§ Provided records:
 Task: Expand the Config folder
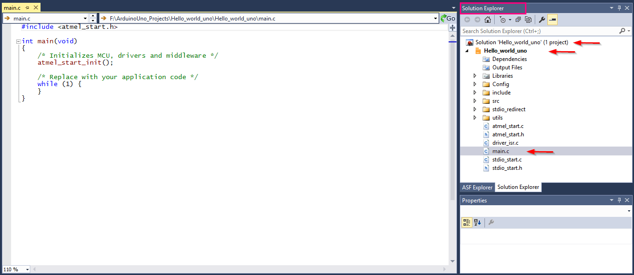[475, 84]
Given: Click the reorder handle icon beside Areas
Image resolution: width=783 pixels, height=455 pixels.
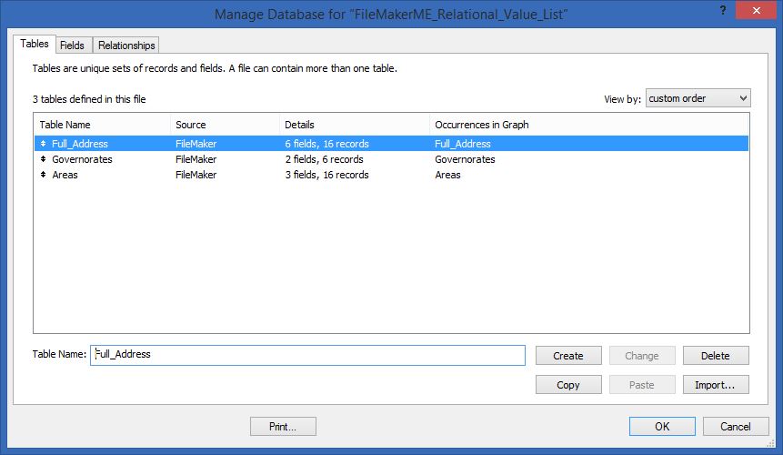Looking at the screenshot, I should coord(44,175).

§ Problem to work on: With the pictures left out, output all the entries exactly.

§ Written answer:
 Task: Expand the Config folder
[475, 84]
Given: Click the reorder handle icon beside Areas
Image resolution: width=783 pixels, height=455 pixels.
Looking at the screenshot, I should coord(44,175).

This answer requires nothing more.